▶ Exercise materials:

***

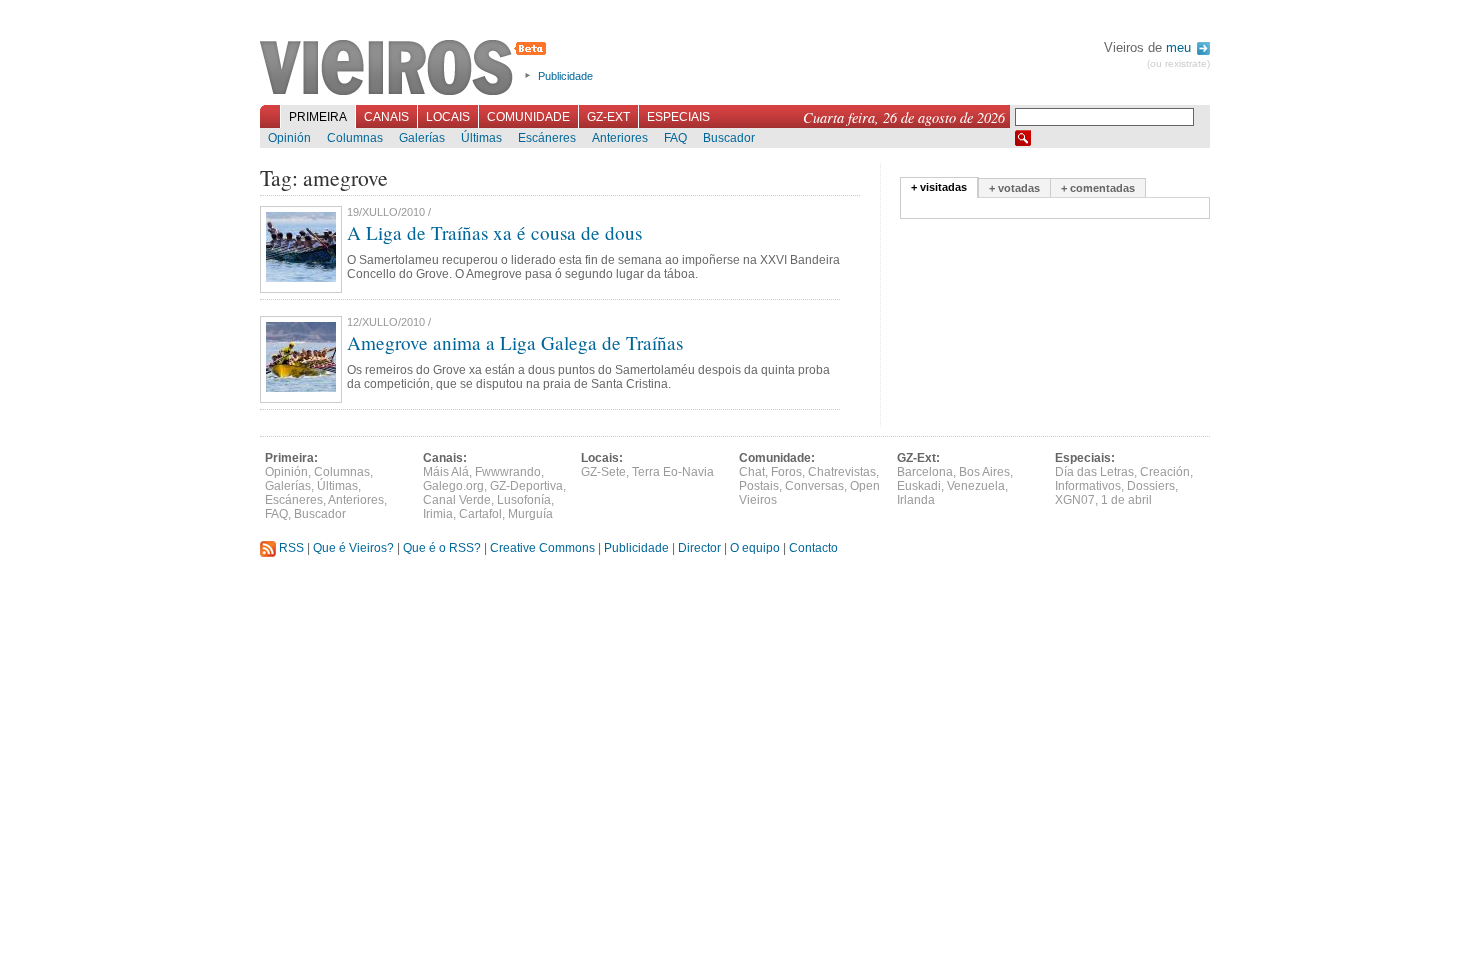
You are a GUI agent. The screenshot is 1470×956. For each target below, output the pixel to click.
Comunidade (528, 117)
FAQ (675, 138)
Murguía (530, 514)
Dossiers (1151, 486)
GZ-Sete (603, 472)
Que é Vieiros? (353, 548)
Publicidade (565, 76)
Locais (448, 117)
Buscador (729, 138)
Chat (752, 472)
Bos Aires (984, 472)
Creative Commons (542, 548)
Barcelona (925, 472)
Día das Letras (1094, 472)
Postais (759, 486)
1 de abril (1126, 500)
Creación (1165, 472)
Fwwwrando (508, 472)
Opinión (289, 138)
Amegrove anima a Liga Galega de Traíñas (515, 342)
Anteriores (620, 138)
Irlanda (916, 500)
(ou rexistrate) (1178, 63)
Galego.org (453, 486)
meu (1180, 47)
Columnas (355, 138)
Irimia (438, 514)
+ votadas (1014, 188)
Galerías (422, 138)
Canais (386, 117)
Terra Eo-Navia (673, 472)
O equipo (755, 548)
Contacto (813, 548)
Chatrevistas (842, 472)
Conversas (814, 486)
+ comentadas (1098, 188)
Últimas (481, 138)
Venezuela (976, 486)
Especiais (678, 117)
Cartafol (480, 514)
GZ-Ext (608, 117)
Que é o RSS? (442, 548)
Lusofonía (524, 500)
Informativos (1088, 486)
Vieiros (406, 69)
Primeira (318, 117)
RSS (290, 548)
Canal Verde (457, 500)
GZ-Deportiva (526, 486)
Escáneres (547, 138)
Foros (786, 472)
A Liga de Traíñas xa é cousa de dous (494, 232)
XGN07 (1075, 500)
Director (699, 548)
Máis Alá (446, 472)
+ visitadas (939, 187)
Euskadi (919, 486)
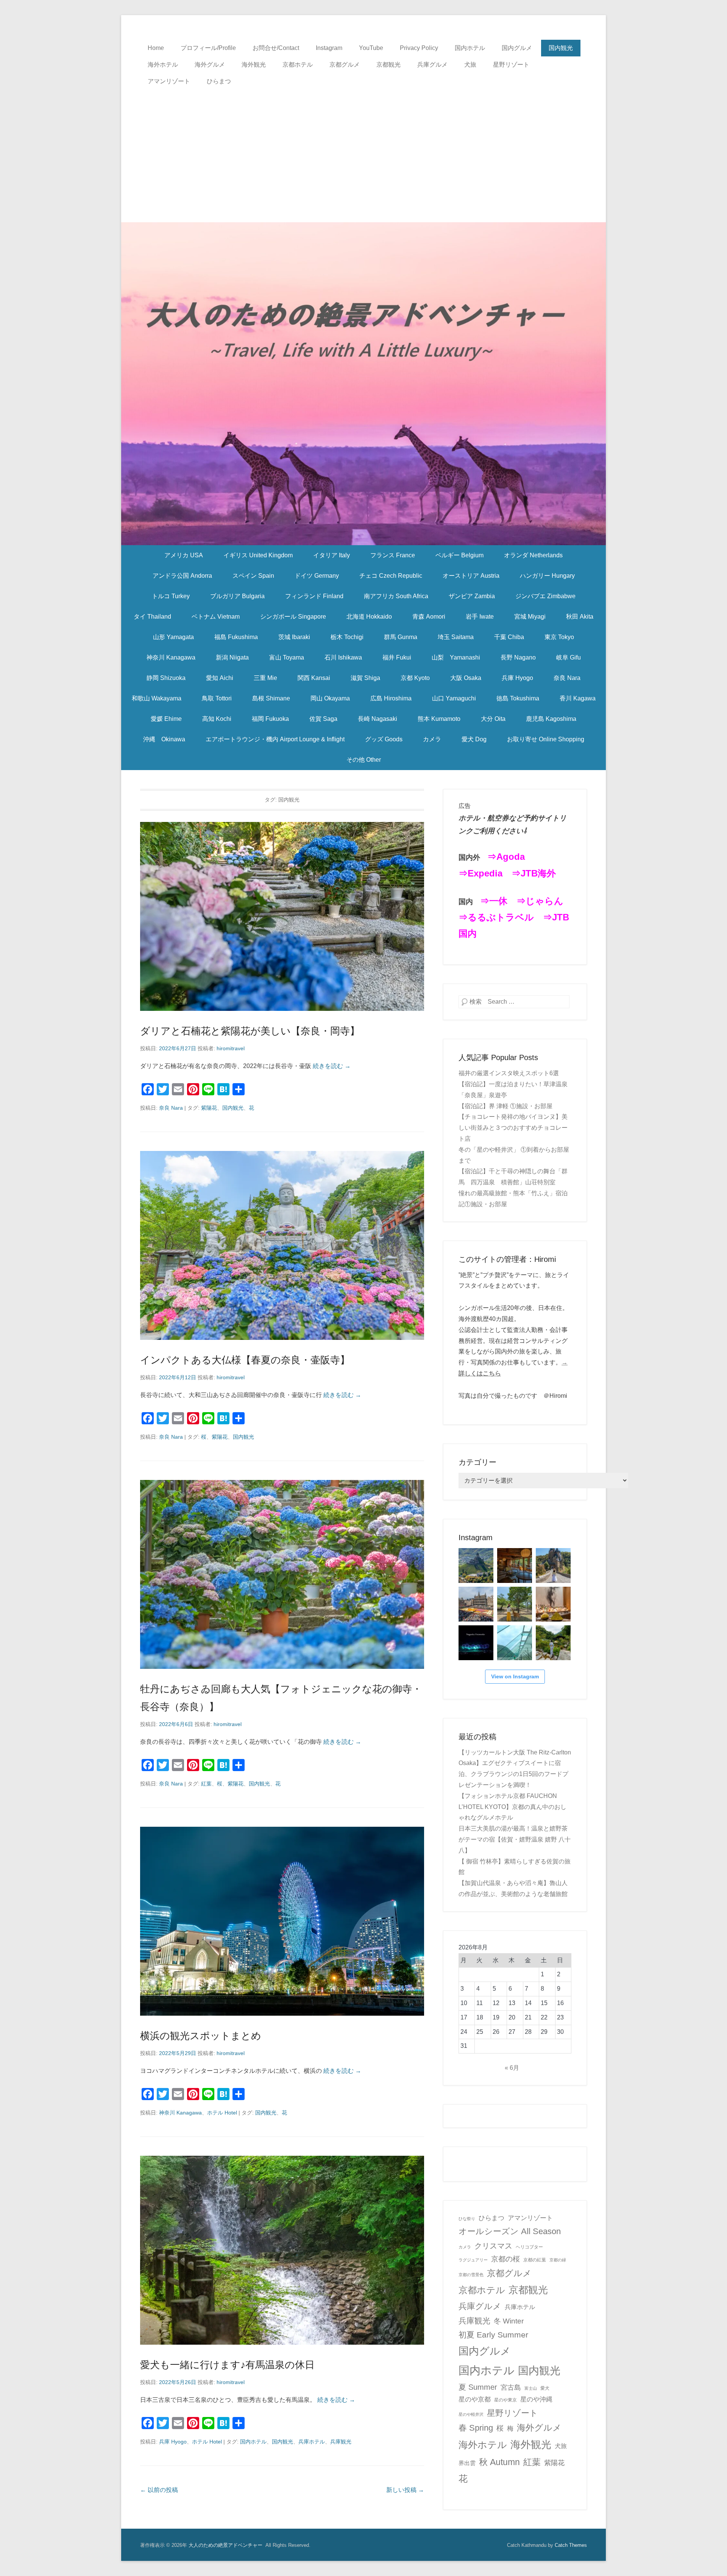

***

▶ Work item: Without the pictures, restate each entry exactly.

▶ Written response:
You are a GUI agent. The screenshot is 1470×956. For each target below, output the pixel to click.
Comunidade (528, 117)
FAQ (675, 138)
Murguía (530, 514)
Dossiers (1151, 486)
GZ-Sete (603, 472)
Que é Vieiros? (353, 548)
Publicidade (565, 76)
Locais (448, 117)
Buscador (729, 138)
Chat (752, 472)
Bos Aires (984, 472)
Creative Commons (542, 548)
Barcelona (925, 472)
Día das Letras (1094, 472)
Postais (759, 486)
1 de abril (1126, 500)
Creación (1165, 472)
Fwwwrando (508, 472)
Opinión (289, 138)
Amegrove anima a Liga Galega de Traíñas (515, 342)
Anteriores (620, 138)
Irlanda (916, 500)
(ou rexistrate) (1178, 63)
Galego.org (453, 486)
meu (1180, 47)
Columnas (355, 138)
Irimia (438, 514)
+ votadas (1014, 188)
Galerías (422, 138)
Canais (386, 117)
Terra Eo-Navia (673, 472)
O equipo (755, 548)
Contacto (813, 548)
Chatrevistas (842, 472)
Conversas (814, 486)
+ comentadas (1098, 188)
Últimas (481, 138)
Venezuela (976, 486)
Especiais (678, 117)
Cartafol (480, 514)
GZ-Ext (608, 117)
Que é o RSS? (442, 548)
Lusofonía (524, 500)
Informativos (1088, 486)
Vieiros (406, 69)
Primeira (318, 117)
RSS (290, 548)
Canal Verde (457, 500)
GZ-Deportiva (526, 486)
Escáneres (547, 138)
Foros (786, 472)
A Liga de Traíñas xa é cousa de dous (494, 232)
XGN07 (1075, 500)
Director (699, 548)
Máis Alá (446, 472)
+ visitadas (939, 187)
Euskadi (919, 486)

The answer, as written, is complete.